Le parcours suit une ancienne route ouverte uniquement en été, qui reliait le village au réseau routier principal. Aujourd’hui, la communauté ouvrière s’est développée avec les conserveries de poisson et a plus ou moins absorbé l’habitat dispersé qui existait le long des côtes. La plupart des habitants ne sont pas originaires du village, tout comme la majorité des participantes qui ont toutefois un lien particulier, familial ou autre, avec ce lieu. Reprendre cette route à skis et traverser le paysage représente peut-être les déplacements des gens qui l’empruntaient jadis pour rendre visite aux proches, travailler, ou encore faire des courses et éventuellement se marier. A plus forte raison, dans une période où les changements qui touchent l’industrie de la pêche tendent à sinistrer la zone, le renouvellement des liens sociaux nécessite de la mobilité. Pour les renforcer, il s’agit de parcourir les routes qui, par le passé, ont contribué à les forger. Le ski de minuit est l’occasion de célébrer ces liens et de les commémorer en se retrouvant.

Et les femmes dans tout cela ?

Si à l’origine, la course attirait l’attention sur la capacité des femmes à se passer des hommes en montagne, on pouvait y voir une affirmation de leur autosuffisance. Mais au fil du temps la chorale des hommes a pris de l’importance. Aujourd’hui, ces derniers portent symboliquement les participantes, prennent soin d’elles, assurent leur sécurité tout au long du parcours, et en prime les divertissent après avoir préparé les feux. Tout cela suggère une autre interprétation. En effet, la course met en scène une inversion temporaire des rôles et stéréotypes sexuels. Les activités masculines apparaissent alors comme une contribution amusante au rituel carnavalesque et encensent ainsi l’autonomie des femmes. Autre chose encore : loin des responsabilités familiales, ce moment d’évasion est l’occasion de faire des connaissances et de revoir les amies.

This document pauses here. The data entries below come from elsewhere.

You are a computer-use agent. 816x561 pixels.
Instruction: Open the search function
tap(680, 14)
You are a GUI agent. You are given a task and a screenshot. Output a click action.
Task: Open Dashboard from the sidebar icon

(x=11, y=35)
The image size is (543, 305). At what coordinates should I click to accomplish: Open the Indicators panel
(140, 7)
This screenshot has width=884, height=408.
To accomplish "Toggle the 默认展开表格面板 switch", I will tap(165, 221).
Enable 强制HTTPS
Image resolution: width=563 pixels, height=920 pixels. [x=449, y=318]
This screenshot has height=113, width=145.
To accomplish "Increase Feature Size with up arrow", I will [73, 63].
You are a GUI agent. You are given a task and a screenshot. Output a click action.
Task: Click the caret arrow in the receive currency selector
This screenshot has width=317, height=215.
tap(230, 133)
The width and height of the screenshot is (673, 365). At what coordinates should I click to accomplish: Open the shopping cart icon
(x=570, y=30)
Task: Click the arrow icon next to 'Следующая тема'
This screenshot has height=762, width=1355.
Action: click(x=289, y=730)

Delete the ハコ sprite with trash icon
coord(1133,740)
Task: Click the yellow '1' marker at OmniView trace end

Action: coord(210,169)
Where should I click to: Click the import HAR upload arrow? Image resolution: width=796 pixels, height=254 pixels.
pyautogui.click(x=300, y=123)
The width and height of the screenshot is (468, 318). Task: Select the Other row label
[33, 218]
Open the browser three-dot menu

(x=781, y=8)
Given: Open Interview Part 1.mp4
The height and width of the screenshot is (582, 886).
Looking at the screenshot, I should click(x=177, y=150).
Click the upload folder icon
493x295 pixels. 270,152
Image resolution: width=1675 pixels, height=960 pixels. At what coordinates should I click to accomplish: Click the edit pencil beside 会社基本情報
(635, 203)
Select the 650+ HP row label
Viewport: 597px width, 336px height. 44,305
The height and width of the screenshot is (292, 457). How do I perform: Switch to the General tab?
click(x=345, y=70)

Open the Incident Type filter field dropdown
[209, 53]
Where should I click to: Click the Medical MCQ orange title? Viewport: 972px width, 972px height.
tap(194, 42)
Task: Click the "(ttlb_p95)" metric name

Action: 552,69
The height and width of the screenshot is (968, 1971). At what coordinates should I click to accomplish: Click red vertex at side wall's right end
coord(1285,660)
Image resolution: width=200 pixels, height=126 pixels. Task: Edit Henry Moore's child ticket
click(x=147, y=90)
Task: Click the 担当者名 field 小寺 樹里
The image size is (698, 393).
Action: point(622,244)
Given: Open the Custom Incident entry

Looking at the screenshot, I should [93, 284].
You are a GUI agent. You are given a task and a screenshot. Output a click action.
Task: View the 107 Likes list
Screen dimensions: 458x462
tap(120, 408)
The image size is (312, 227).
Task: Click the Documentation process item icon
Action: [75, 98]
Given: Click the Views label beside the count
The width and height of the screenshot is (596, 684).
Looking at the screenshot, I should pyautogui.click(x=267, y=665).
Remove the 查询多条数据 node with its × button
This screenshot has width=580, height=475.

A travers une identité de genre et un processus relationnel, il se recrée une proximité spatiale dans un environnement arctique particulièrement rude. On recrée du lieu parce qu’on réhabite l’espace temporairement en se confrontant physiquement aux éléments. L’inscription du mouvement dans le paysage développe un sentiment d’appartenance à une communauté non seulement spatiale, locale ou régionale, mais aussi nationale, puisque le ski, ce symbole de la culture nationale, est réutilisé ici non pas de manière héroïque à l’instar des grandes aventures en milieu sauvage, mais de façon superficielle et différente. En ce sens, il donne un sentiment de camaraderie qui balaie tout autant les différences liées à l’ethnie, la classe ou l’âge…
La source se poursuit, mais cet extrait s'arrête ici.